- [Extrait du texte]:
----

Et si la Guinée changeait de système en abolissant le “président tout puissant”?

Bref comme on peut le constater la “feuille de route” qui n’est pas une, laisse présager que le CNRD compte tout simplement recommencer le processus qui a suivi la crise de 1984 et 2008 et qui a vu le CMRN et le CNDD prendre le pouvoir organiser une transition pour l’élection d’un président fort et tout puissant qui décidera de tout, aura des pouvoirs quasi illimités y compris tripatouiller la Constitution et la probable limitation de mandats avec le support des zélés – toujours les mêmes sans convictions et changeant de veste au gré des vents – qui ont accompagné toutes les dérives dictatoriales en Guinée depuis 1958.

Si tel est le cas, ce sera un autre recommencement car de l’avis de tous tant que les pouvoirs exorbitants d’un président tout puissant ne sont pas réduits en Guinée, l’état se limitera au président: “le chef suprême a décidé… grâce à son excellence le président ….” formules maitrisées par les medias d’état.

Le pouvoir corrompt et le pouvoir absolu corrompt absolument. Il est temps pour la Guinée de réduire le pouvoir absolu des présidents en Guinée pour l’intérêt du président lui-même pour ne le voir s’écrouler dès que son pouvoir personnel est mis hors jeu par la mort ou par un coup d’État.

----

- [Fiches de données]:
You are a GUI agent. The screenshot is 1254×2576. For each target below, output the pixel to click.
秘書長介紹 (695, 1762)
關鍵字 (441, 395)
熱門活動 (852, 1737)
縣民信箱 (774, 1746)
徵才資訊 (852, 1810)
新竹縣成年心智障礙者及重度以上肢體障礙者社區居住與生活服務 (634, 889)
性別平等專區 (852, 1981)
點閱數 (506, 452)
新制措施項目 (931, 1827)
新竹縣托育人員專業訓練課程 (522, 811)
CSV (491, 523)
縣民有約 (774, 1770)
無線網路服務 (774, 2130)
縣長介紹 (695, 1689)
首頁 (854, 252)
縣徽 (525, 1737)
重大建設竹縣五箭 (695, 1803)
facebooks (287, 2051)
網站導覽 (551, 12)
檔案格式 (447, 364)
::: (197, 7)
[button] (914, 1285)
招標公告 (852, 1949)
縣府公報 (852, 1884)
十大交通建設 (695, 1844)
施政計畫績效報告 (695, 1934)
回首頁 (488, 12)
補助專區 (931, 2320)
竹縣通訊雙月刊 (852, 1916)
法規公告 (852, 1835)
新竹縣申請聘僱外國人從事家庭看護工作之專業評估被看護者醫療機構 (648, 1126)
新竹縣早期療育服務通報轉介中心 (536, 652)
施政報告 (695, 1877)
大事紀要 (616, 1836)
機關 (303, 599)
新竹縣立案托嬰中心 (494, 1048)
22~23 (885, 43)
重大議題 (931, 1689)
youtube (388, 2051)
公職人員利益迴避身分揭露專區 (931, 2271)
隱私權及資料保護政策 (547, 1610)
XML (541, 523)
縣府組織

----

- [Objectif]: Recopiez à l'identique le passage de l'extrait sur la Guinée qui va de « Bref comme on » jusqu'à « Guinée depuis 1958. » inclus. Appuyez-vous seulement sur l'extrait sur la Guinée.

- [Solution]:
Bref comme on peut le constater la “feuille de route” qui n’est pas une, laisse présager que le CNRD compte tout simplement recommencer le processus qui a suivi la crise de 1984 et 2008 et qui a vu le CMRN et le CNDD prendre le pouvoir organiser une transition pour l’élection d’un président fort et tout puissant qui décidera de tout, aura des pouvoirs quasi illimités y compris tripatouiller la Constitution et la probable limitation de mandats avec le support des zélés – toujours les mêmes sans convictions et changeant de veste au gré des vents – qui ont accompagné toutes les dérives dictatoriales en Guinée depuis 1958.